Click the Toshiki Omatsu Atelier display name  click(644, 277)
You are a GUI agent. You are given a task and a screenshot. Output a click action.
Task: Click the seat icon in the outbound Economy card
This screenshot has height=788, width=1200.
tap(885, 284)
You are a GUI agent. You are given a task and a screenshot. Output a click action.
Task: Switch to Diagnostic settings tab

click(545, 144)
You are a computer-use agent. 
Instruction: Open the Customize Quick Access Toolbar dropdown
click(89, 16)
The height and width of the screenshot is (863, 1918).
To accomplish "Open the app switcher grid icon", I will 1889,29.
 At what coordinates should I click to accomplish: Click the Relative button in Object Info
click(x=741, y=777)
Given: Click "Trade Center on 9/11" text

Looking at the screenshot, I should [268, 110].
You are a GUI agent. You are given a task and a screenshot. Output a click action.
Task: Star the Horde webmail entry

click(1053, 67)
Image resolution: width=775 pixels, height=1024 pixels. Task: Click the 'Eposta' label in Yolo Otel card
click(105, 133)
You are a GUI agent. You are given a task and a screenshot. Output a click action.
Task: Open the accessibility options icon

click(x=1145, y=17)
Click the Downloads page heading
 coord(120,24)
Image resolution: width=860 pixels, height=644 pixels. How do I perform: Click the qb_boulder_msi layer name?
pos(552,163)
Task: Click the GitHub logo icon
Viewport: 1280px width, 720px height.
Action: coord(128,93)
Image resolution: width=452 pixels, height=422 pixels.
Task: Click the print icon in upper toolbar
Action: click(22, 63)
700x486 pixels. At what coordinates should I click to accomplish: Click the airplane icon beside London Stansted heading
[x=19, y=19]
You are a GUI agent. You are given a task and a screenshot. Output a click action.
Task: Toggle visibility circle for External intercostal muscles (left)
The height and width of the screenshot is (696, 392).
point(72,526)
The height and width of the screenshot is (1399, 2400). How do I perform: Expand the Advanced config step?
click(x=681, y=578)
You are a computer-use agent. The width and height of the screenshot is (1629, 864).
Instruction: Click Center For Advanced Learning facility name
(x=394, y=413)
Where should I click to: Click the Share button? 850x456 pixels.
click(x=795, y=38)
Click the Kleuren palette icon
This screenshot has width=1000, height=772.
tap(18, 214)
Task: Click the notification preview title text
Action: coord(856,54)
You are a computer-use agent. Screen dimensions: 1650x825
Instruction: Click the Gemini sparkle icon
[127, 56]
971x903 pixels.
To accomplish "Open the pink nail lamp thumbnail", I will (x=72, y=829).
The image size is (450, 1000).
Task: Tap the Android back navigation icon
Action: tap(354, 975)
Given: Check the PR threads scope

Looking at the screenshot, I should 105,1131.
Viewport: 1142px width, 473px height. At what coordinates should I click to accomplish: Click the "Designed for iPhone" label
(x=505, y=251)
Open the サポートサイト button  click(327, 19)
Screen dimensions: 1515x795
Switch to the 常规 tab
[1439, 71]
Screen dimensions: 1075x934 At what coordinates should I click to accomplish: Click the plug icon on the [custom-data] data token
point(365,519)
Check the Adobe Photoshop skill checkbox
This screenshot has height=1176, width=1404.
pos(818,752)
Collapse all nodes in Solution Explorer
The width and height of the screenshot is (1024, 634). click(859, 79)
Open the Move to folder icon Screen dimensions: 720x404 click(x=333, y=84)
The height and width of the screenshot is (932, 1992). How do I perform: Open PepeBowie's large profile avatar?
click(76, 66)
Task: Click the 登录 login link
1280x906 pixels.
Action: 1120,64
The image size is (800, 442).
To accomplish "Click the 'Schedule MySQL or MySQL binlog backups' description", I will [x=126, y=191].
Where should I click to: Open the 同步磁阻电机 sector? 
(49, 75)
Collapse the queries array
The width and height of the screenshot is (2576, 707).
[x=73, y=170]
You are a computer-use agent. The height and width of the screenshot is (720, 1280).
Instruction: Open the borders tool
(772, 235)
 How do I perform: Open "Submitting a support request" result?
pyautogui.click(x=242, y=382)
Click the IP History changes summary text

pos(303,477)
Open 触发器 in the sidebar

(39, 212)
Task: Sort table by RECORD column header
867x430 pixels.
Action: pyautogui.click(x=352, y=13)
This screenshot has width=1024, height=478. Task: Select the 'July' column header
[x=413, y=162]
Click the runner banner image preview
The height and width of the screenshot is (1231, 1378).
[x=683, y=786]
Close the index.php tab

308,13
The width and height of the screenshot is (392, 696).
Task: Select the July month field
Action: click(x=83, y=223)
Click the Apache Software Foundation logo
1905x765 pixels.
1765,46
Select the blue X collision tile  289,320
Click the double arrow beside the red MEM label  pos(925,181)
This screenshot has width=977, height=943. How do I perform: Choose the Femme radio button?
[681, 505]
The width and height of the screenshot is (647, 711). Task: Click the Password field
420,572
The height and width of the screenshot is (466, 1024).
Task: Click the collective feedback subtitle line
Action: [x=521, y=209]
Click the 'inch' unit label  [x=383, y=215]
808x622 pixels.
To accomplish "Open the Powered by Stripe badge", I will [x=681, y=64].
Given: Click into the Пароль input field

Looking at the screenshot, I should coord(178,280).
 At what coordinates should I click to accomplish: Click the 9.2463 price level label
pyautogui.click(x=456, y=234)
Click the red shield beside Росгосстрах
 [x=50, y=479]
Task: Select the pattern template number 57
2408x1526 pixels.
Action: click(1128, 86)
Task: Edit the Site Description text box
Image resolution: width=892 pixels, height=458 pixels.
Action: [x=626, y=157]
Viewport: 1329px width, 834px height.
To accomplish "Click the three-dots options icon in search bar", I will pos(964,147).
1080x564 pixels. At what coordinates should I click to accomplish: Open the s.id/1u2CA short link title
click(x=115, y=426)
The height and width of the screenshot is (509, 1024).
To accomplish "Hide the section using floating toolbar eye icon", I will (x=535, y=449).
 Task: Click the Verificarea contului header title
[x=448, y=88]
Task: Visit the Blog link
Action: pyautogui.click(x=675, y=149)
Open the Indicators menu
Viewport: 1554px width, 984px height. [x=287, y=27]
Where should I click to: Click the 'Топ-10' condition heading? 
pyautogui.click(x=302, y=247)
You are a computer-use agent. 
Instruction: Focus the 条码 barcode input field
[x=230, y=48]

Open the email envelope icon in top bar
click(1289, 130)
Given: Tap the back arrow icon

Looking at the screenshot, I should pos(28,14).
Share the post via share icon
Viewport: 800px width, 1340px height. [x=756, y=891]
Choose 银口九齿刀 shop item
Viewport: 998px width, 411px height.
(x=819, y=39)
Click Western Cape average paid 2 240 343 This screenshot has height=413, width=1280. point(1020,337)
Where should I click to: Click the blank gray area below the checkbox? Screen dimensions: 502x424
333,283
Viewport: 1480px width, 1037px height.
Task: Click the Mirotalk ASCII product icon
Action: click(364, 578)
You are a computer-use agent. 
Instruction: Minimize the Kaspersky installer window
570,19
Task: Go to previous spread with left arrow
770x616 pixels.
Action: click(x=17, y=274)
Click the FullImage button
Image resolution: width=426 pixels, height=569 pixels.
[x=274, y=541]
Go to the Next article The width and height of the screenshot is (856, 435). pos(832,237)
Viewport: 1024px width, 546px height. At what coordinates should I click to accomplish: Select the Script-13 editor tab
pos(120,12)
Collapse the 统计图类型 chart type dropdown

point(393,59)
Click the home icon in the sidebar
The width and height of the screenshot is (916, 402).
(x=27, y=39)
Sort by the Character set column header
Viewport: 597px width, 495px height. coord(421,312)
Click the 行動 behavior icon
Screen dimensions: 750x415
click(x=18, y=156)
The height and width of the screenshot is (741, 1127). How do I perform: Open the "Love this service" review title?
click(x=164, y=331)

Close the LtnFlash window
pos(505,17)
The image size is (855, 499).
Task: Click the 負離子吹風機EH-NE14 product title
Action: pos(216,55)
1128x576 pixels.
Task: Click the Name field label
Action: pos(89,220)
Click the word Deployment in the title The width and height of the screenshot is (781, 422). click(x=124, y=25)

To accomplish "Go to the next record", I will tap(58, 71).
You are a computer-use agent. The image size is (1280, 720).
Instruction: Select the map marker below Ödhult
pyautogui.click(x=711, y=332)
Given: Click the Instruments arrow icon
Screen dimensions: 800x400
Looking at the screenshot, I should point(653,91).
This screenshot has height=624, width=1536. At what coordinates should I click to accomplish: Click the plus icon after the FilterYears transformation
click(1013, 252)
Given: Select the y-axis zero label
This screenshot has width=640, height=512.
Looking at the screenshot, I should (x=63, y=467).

- - - - - - -

### Try it
Which lines of the material contain "logo"? List them.

### Problem solution
Task: Click the GitHub logo icon
Click the Apache Software Foundation logo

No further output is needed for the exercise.